Types of distributed systems
-
Distributed Computing Systems:
-
Cluster Computing:
- Systems that link together multiple computers using a local area network (LAN) to work as a single system. Often used for high performance computing tasks.
-
Grid Computing:
- Focuses on providing access to resources from different administrative domains. Designed for sharing resources within a virtual organization. The architecture often consists of layers, including a fabric layer for local resources, a connectivity layer for communication, and higher layers for resource management.
-
Cluster Computing:
-
Distributed Information Systems:
-
Transaction Processing Systems:
- Systems that handle a large number of small requests. These systems are primarily used in applications where response time is critical, such as banking or airline reservation systems.
-
Enterprise Application Integration:
- Systems that connect different software applications and databases to simplify and automate business processes, while ensuring that data remains consistent across all systems.
-
Transaction Processing Systems:
-
Distributed Pervasive Systems:
- Systems that are pervasive and continuously present.
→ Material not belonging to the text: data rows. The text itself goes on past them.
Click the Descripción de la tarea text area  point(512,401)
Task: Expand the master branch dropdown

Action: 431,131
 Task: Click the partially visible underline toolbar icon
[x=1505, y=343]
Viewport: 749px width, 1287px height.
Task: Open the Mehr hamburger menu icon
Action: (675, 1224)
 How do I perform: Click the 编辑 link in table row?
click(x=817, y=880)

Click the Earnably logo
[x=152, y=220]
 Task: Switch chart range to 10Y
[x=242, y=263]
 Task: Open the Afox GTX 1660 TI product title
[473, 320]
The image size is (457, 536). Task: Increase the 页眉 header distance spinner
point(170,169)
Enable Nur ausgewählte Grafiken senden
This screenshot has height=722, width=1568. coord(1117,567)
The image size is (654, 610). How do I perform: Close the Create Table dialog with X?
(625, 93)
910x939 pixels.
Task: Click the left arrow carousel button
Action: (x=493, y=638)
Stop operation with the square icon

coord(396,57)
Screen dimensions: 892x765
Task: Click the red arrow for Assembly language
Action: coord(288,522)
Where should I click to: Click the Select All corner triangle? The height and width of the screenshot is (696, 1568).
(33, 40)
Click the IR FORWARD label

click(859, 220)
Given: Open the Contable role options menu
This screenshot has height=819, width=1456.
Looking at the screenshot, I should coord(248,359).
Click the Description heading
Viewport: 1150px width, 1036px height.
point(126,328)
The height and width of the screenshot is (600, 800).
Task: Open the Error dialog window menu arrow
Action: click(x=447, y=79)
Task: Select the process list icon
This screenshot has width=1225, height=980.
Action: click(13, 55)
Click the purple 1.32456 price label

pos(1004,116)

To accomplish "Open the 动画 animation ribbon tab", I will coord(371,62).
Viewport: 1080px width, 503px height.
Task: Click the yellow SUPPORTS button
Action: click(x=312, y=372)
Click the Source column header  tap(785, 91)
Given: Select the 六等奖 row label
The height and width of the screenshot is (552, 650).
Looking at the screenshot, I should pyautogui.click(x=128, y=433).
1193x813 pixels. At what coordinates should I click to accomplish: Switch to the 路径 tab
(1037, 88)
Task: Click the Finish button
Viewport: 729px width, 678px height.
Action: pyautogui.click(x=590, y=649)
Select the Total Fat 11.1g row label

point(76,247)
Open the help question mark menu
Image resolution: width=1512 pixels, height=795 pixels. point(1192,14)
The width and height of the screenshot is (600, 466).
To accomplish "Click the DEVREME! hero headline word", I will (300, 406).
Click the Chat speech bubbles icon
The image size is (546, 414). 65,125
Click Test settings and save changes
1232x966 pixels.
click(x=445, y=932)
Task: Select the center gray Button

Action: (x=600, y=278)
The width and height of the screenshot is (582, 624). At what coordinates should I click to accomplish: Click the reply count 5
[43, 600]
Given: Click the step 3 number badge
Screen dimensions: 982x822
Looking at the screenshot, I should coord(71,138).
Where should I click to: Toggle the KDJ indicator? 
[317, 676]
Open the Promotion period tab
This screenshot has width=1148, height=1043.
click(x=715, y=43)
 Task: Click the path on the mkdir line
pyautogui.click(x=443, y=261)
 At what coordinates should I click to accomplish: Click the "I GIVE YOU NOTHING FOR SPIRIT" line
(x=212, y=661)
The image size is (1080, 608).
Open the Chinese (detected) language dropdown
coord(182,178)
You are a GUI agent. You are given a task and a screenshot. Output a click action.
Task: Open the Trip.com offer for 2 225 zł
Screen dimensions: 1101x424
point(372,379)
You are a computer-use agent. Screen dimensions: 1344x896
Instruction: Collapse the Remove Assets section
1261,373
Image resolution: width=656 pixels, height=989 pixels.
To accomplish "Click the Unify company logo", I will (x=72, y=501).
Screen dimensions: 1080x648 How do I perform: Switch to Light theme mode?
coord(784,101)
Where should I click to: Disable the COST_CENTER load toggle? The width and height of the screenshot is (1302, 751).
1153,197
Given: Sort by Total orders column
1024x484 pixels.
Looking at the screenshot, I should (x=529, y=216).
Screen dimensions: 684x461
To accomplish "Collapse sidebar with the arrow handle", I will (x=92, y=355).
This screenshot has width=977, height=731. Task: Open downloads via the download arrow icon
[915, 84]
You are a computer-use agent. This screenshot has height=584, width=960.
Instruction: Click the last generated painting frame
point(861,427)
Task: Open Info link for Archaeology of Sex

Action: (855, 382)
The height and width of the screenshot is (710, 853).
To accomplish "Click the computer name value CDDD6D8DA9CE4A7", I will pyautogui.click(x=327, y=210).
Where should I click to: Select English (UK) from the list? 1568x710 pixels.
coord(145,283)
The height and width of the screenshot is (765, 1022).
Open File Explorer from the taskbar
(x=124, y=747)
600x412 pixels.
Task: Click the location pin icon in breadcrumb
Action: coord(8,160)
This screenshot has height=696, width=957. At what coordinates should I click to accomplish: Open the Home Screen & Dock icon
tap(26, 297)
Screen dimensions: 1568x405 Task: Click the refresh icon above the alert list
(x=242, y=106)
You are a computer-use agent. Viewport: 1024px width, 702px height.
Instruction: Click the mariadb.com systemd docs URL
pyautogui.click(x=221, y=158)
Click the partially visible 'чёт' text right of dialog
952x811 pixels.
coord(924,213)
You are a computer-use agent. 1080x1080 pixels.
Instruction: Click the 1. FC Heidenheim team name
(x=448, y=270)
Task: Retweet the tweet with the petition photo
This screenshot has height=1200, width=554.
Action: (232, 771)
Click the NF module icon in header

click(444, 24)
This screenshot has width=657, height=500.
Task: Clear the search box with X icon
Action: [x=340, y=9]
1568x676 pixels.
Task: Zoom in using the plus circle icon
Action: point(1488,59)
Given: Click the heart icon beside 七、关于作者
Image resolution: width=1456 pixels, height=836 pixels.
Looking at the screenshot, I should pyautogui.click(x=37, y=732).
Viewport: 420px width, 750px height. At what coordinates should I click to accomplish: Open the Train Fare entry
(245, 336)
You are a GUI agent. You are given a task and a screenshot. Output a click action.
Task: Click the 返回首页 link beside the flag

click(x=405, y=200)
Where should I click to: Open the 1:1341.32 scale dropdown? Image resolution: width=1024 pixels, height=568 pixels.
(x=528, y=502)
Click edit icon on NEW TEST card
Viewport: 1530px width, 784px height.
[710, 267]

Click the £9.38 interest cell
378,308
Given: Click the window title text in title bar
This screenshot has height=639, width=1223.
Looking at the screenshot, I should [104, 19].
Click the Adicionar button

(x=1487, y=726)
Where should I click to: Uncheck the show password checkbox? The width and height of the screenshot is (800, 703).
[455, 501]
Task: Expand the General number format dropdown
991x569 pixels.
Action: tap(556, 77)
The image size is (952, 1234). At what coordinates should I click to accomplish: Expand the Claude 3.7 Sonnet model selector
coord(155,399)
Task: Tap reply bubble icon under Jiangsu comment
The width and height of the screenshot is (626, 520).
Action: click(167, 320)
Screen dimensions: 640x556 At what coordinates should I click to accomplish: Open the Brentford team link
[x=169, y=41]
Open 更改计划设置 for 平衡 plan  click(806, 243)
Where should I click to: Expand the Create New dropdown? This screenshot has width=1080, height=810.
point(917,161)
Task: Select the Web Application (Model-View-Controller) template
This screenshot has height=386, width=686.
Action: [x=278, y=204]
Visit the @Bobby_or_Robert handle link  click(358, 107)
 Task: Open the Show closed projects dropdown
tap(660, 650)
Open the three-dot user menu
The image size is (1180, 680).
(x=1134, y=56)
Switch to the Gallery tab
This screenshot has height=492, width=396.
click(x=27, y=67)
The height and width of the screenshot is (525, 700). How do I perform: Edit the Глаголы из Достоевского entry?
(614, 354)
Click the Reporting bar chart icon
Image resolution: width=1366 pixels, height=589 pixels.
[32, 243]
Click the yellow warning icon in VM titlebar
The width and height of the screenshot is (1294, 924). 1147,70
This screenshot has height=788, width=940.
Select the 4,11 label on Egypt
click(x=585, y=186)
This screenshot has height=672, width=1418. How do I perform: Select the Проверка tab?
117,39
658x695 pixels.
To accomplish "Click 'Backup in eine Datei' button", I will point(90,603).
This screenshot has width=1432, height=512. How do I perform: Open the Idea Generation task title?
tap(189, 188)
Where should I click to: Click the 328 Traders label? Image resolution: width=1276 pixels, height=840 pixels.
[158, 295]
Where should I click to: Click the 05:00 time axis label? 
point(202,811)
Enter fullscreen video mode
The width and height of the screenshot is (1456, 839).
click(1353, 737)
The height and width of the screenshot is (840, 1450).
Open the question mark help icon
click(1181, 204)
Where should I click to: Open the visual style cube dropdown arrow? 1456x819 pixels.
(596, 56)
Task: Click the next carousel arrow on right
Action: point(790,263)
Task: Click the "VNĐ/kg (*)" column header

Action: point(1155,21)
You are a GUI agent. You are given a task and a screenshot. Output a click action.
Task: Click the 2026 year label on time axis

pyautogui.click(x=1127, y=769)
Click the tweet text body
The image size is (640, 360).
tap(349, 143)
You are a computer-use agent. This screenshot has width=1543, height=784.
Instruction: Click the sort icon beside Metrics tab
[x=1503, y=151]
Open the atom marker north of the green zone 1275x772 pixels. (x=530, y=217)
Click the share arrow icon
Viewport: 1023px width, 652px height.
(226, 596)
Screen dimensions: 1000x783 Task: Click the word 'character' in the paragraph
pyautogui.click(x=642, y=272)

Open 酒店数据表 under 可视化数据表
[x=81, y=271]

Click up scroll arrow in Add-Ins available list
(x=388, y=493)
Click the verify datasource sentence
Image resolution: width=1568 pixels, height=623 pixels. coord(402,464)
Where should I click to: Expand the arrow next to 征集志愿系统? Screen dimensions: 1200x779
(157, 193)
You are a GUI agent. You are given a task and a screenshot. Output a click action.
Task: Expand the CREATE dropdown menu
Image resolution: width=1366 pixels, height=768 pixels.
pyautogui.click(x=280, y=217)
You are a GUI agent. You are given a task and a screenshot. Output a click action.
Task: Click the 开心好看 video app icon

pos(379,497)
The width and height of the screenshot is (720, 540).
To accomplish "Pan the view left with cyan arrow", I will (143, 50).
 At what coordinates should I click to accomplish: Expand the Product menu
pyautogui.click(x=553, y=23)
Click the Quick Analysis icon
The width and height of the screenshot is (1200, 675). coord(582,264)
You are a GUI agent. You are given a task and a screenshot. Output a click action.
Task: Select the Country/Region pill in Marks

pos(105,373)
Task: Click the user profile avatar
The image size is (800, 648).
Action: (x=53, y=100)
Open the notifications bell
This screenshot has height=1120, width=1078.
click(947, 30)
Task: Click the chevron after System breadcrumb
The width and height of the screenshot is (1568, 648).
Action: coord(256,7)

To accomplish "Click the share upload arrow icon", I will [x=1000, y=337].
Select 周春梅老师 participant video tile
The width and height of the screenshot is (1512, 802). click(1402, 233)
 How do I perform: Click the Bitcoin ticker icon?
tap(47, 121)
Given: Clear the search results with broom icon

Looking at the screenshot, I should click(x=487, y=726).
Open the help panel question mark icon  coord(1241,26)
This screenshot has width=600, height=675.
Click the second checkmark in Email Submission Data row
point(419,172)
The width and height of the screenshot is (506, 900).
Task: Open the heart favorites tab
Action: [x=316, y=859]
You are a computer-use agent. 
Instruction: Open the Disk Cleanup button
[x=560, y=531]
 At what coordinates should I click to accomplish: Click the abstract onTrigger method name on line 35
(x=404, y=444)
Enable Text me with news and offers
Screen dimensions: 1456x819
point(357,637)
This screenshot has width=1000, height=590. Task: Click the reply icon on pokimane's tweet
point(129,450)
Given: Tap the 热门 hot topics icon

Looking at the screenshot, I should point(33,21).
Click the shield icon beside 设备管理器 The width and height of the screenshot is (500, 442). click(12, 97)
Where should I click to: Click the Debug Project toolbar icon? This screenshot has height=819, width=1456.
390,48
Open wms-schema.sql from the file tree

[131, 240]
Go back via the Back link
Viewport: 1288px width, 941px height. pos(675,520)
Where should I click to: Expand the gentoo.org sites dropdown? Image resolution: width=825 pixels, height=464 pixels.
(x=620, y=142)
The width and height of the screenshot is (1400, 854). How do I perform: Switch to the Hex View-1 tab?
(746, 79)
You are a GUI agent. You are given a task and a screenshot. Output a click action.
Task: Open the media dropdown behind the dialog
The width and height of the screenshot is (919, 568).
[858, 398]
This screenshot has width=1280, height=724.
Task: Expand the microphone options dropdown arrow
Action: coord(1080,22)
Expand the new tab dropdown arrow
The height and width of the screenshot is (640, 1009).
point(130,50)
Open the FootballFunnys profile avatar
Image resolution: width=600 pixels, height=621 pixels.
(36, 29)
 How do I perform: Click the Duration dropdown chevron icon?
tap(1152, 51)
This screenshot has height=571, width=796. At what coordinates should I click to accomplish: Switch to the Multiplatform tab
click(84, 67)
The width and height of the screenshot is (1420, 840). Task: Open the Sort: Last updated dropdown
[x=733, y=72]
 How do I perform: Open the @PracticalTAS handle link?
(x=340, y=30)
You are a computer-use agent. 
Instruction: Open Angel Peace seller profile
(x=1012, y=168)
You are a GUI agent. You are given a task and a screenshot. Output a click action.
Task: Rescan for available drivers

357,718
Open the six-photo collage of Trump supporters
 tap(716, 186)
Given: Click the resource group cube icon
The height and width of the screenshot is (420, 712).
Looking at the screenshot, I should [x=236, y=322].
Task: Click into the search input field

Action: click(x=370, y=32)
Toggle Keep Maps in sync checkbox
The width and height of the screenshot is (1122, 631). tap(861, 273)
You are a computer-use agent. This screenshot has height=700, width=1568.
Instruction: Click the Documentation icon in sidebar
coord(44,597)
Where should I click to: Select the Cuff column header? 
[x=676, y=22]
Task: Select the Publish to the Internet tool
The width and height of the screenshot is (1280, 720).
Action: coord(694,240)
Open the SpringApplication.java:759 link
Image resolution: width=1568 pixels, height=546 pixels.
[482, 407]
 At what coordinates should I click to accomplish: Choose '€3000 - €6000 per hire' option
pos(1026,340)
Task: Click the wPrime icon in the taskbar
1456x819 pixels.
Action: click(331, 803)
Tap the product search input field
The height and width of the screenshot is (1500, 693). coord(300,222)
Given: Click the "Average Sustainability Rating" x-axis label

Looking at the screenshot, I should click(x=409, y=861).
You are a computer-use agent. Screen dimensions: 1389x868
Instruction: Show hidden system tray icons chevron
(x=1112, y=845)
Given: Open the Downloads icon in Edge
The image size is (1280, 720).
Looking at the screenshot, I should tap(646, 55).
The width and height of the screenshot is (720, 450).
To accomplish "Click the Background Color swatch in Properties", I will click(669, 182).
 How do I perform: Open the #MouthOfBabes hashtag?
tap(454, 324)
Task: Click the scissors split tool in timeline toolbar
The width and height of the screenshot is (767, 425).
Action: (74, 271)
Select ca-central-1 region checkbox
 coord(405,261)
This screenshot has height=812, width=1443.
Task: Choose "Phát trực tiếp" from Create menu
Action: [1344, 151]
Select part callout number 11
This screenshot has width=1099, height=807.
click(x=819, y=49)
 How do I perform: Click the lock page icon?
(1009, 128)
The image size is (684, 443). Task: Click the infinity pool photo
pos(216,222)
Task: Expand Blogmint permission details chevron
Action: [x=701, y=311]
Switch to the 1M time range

Users often interact with these systems without being aware of the interaction. Core requirements include distribution, interaction, context awareness, and autonomy. Examples include ubiquitous computing environments and Internet of Things (IoT) devices.
Why is it sometimes so hard to hide the occurrence and recovery from failures in a distributed system?
It is generally impossible to detect whether a server is actually down, or that it is simply slow in responding. Consequently, a system may have to report that a service is not available, although, in fact, the server is just slow.
+ we have multiple points of failure –> difficult to detect a failure
When a transaction is aborted, we have said that the world is restored to its previous state, as though the transaction had never happened. We lied. Give an example where resetting the world is impossible.
Any situation in which physical I/O has occurred cannot be reset. For example, if the process has printed some output, the ink cannot be removed from the paper. Also, in a system that controls any kind of industrial process, it is usually impossible to undo work that has been done.